Task statement —
Reproduce each of the following lines verbatim, with no alterations.
===== Supplied material =====
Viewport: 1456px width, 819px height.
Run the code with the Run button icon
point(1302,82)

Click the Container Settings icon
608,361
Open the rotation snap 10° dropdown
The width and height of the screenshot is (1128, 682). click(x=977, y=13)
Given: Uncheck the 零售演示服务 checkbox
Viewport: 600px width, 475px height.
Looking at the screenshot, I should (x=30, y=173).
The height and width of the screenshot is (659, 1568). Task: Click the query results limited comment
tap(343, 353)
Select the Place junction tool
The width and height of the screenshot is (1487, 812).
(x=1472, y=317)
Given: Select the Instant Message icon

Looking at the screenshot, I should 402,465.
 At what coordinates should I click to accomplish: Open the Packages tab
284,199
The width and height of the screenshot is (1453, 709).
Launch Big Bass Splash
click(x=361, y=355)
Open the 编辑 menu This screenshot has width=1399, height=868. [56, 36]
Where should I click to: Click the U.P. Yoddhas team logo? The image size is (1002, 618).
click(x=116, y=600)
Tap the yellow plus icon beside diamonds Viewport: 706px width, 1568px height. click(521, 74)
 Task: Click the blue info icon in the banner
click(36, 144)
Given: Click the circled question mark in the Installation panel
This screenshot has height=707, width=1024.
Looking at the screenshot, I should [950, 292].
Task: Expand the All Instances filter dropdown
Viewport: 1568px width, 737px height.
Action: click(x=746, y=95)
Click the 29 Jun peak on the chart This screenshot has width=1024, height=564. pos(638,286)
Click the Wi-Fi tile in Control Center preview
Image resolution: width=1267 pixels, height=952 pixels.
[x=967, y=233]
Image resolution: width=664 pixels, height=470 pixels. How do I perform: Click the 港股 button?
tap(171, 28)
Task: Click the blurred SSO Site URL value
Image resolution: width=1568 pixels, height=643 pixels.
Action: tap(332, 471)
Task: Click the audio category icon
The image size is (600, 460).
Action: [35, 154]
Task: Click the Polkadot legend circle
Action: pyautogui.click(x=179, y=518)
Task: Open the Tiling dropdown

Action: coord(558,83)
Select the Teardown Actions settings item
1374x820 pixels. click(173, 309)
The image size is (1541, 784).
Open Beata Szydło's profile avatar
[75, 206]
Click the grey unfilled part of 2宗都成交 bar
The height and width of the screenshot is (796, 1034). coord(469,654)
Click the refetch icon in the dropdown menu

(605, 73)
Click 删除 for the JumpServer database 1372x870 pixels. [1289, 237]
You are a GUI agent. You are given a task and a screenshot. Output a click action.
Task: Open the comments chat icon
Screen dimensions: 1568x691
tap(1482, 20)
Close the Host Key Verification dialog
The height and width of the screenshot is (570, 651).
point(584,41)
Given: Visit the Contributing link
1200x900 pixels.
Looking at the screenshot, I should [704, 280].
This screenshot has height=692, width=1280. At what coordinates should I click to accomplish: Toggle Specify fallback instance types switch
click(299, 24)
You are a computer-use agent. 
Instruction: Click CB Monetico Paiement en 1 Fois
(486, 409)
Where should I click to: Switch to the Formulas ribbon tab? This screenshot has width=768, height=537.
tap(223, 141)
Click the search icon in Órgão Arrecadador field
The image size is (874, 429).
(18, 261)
=====
Correct response —
Viewport: 1456px width, 819px height.
Run the code with the Run button icon
point(1302,82)

Click the Container Settings icon
608,361
Open the rotation snap 10° dropdown
The width and height of the screenshot is (1128, 682). click(x=977, y=13)
Given: Uncheck the 零售演示服务 checkbox
Viewport: 600px width, 475px height.
Looking at the screenshot, I should (x=30, y=173).
The height and width of the screenshot is (659, 1568). Task: Click the query results limited comment
tap(343, 353)
Select the Place junction tool
The width and height of the screenshot is (1487, 812).
(x=1472, y=317)
Given: Select the Instant Message icon

Looking at the screenshot, I should 402,465.
 At what coordinates should I click to accomplish: Open the Packages tab
284,199
The width and height of the screenshot is (1453, 709).
Launch Big Bass Splash
click(x=361, y=355)
Open the 编辑 menu This screenshot has width=1399, height=868. [56, 36]
Where should I click to: Click the U.P. Yoddhas team logo? The image size is (1002, 618).
click(x=116, y=600)
Tap the yellow plus icon beside diamonds Viewport: 706px width, 1568px height. click(521, 74)
 Task: Click the blue info icon in the banner
click(36, 144)
Given: Click the circled question mark in the Installation panel
This screenshot has height=707, width=1024.
Looking at the screenshot, I should [950, 292].
Task: Expand the All Instances filter dropdown
Viewport: 1568px width, 737px height.
Action: click(x=746, y=95)
Click the 29 Jun peak on the chart This screenshot has width=1024, height=564. pos(638,286)
Click the Wi-Fi tile in Control Center preview
Image resolution: width=1267 pixels, height=952 pixels.
[x=967, y=233]
Image resolution: width=664 pixels, height=470 pixels. How do I perform: Click the 港股 button?
tap(171, 28)
Task: Click the blurred SSO Site URL value
Image resolution: width=1568 pixels, height=643 pixels.
Action: tap(332, 471)
Task: Click the audio category icon
The image size is (600, 460).
Action: [35, 154]
Task: Click the Polkadot legend circle
Action: pyautogui.click(x=179, y=518)
Task: Open the Tiling dropdown

Action: coord(558,83)
Select the Teardown Actions settings item
1374x820 pixels. click(173, 309)
The image size is (1541, 784).
Open Beata Szydło's profile avatar
[75, 206]
Click the grey unfilled part of 2宗都成交 bar
The height and width of the screenshot is (796, 1034). coord(469,654)
Click the refetch icon in the dropdown menu

(605, 73)
Click 删除 for the JumpServer database 1372x870 pixels. [1289, 237]
You are a GUI agent. You are given a task and a screenshot. Output a click action.
Task: Open the comments chat icon
Screen dimensions: 1568x691
tap(1482, 20)
Close the Host Key Verification dialog
The height and width of the screenshot is (570, 651).
point(584,41)
Given: Visit the Contributing link
1200x900 pixels.
Looking at the screenshot, I should [704, 280].
This screenshot has height=692, width=1280. At what coordinates should I click to accomplish: Toggle Specify fallback instance types switch
click(299, 24)
You are a computer-use agent. 
Instruction: Click CB Monetico Paiement en 1 Fois
(486, 409)
Where should I click to: Switch to the Formulas ribbon tab? This screenshot has width=768, height=537.
tap(223, 141)
Click the search icon in Órgão Arrecadador field
The image size is (874, 429).
(18, 261)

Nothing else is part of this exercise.